Para além da publicidade na televisão e em outdoors, há também um valor significativo no cinema, à frente dos jornais e rádio. Isto quer dizer que a cerveja se associa à imagem, ao prazer do fresco reflectido no rosto de quem bebe. E, se a cerveja era do domínio do masculino, a presença de mulheres nos anúncios (cantora e actrizes de telenovela brasileira) significa o alargamento e consolidação do público-alvo. Aliás, um estudo divulgado a semana passada dá conta da mudança de hábitos, com as mulheres a consumirem mais bebidas.

Durante décadas, os sabores mantiveram-se, mas, no ano passado, começou a guerra pelos nichos de mercado, com novas submarcas e sabores (estendidos às águas, que fazem parte do portfólio das empresas). Assim, em Março de 2005, a Unicer lançou a SuperBock Twin e a Centralcer respondeu com três produtos: Sagres Zero, Bohemia e nova imagem da água Luso.
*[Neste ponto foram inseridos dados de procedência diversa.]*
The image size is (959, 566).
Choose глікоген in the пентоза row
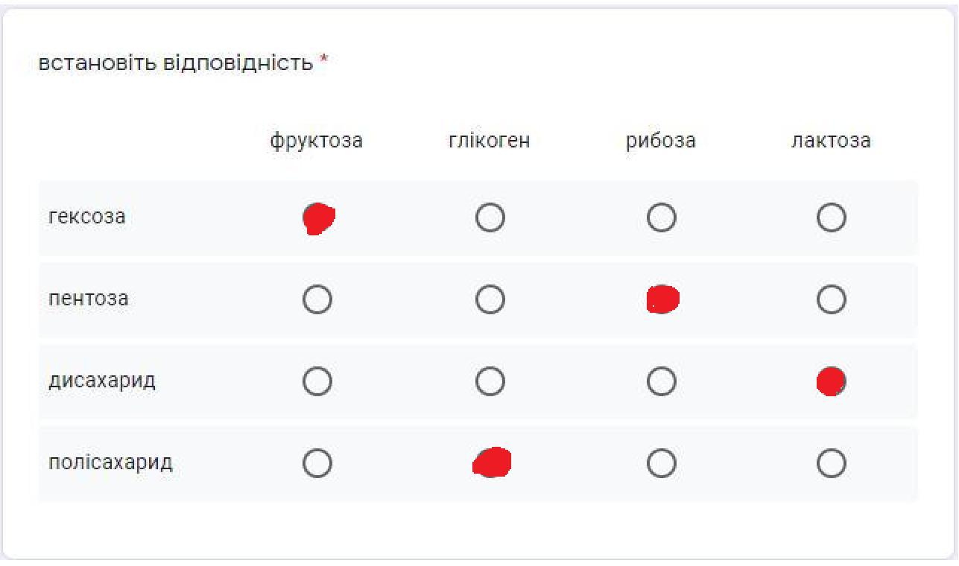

Depois, a Centralcer fez sair, em Maio, a Luso Fresh, água menos gaseificada, respondida um mês depois com Pedras Salgadas, da empresa do Porto, já este ano. SuperBock Tango, com groselha, e Decider, com sidra, Abadia e Pedras Sabores, produtos da Unicer, combatem a Bohemia 1835 e a Sagres Chopp, da Centralcer, novos sabores produzidos quase à razão de um por mês. A saída da Bohemia, por exemplo, destinou-se a retirar quota de mercado ao vinho tinto, tendo alcançado já um valor de perto de 3%. Por outro lado, as cervejas com groselha e sidra implicam aculturações dos consumidores.

Um grupo de alunos meus desenvolveu um inquérito, em Novembro de 2005, junto a 150 pessoas. Do total dos inquiridos, 56% eram do sexo masculino, com 51,1% na faixa etária entre 20 e 30 anos. Estas idades são próximas das dos alunos, o que poderia enviesar os dados; contudo, há muitos festivais de música e outros espectáculos em que o consumo de cerveja serve este público jovem, pelo que o resultado final não será muito diferente. 36,6% das pessoas inquiridas eram estudantes, seguindo-se 20% de quadros médios.
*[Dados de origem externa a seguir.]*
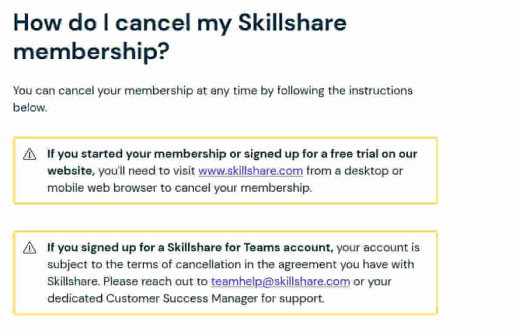Click text 'Skillshare. Please reach out to'
The width and height of the screenshot is (518, 335).
[x=127, y=281]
Do universo inquirido, metade bebe as novas cervejas, com a maioria a fazê-lo fora das horas de refeições e no exterior do lar, correspondendo a consumo associado ao convívio (casa de amigos, cafés, bares, discotecas). Sabor e sensação são opções de escolha das novas cervejas.

Falar em cerveja em dias de canícula desperta um imenso desejo de apreciar um copo com uma bebida bem fresquinha. E lembra o bife da cervejaria Trindade. Ou da Portugália, tanto faz. Isto é, coisas boas, numa crónica mais leve.








Observações: 1) texto da crónica que passará hoje por volta das 10:00, na Antena Miróbriga Rádio ou 102,7 MHz (região de Santiago de Cacém), 2) dados recolhidos a partir da Marktest (que forneceu informação graciosamente, o que agradecemos), "DiaD" (suplemento do Público) de 3 de Julho último e trabalho dos alunos Filipa Rebelo, Joana Contreiro e João Santos (O consumo das novas cervejas nacionais), do ano lectivo 2005-2006, 3) a última imagem mostra um prato não com bife de vaca mas com bons materiais de carne de ave, embora não tão perfeito como o blogueiro gostaria; a leitura de um jornal, no caso o Diário de Notícias, foi "culpada" pelo forno ter ficado ligado ligeiramente mais tempo do que o necessário, mas a cerveja estava fresquíssima.